Les transformateurs de monade constituent une technique puissante pour combiner les effets de plusieurs monades et construire des modèles de programmation variés et performants.
Les foncteurs et les foncteurs applicatifs sont moins puissants que les monades, mais d’une utilisation encore plus large.
D’autres genres de catégories, qui ne sont pas des catégories de Kleisli peuvent souvent être définies pour résoudre des problèmes spécifiques, dont les catégories de Freyd.

Je m’arrête ici, mais uniquement pour vous encourager à rechercher vous-mêmes les abstractions variées de la théorie des catégories que les programmeurs ont trouvées utiles.
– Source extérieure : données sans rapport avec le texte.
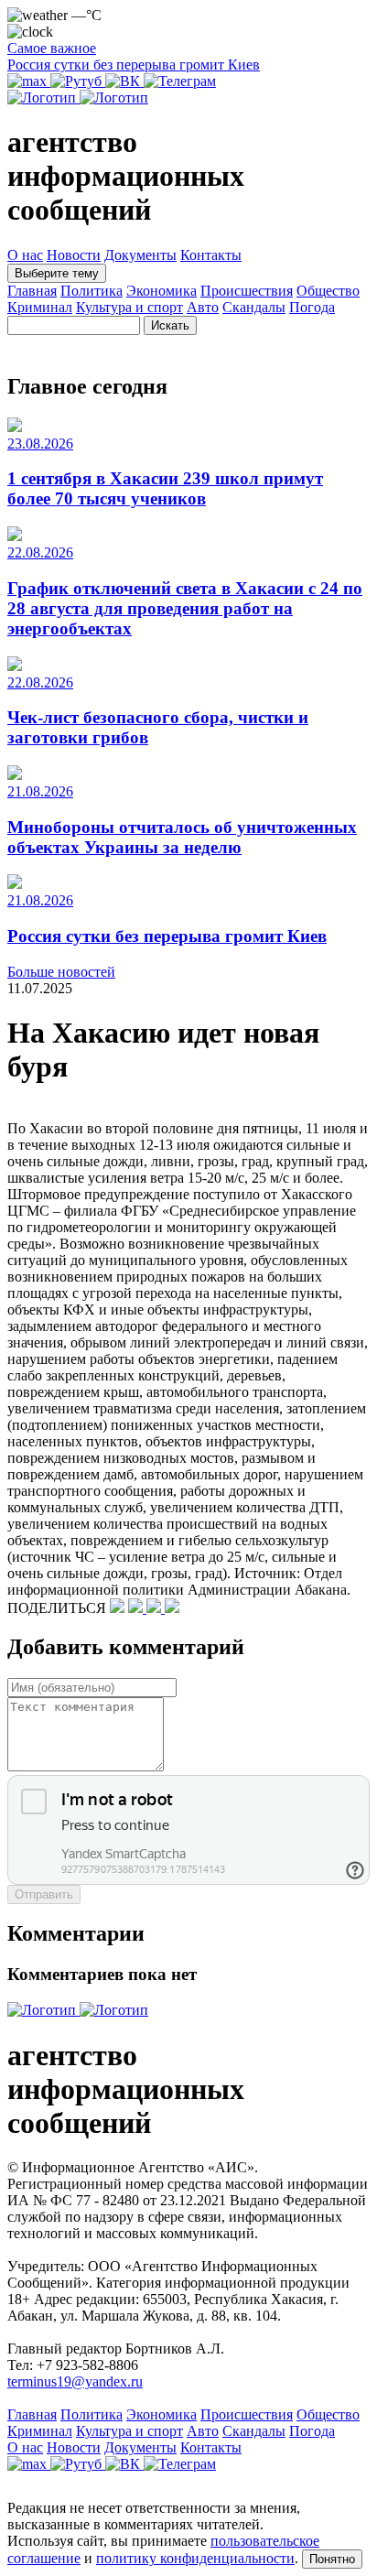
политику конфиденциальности (195, 2558)
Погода (312, 307)
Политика (91, 290)
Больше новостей (61, 972)
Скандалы (253, 307)
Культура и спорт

Un bon point de départ est la Typeclassopedia (spécifique à Haskell) de Brent Yorgey. Et ce n’est qu’une porte donnant sur les possibilités nombreuses d’application de la théorie des catégories.

J’espère avoir été capable de convaincre que ces idées n’ont pas été simplement inventées mais sont l’extension naturelle de ce qu’ont fait les programmeurs pendant des décennies.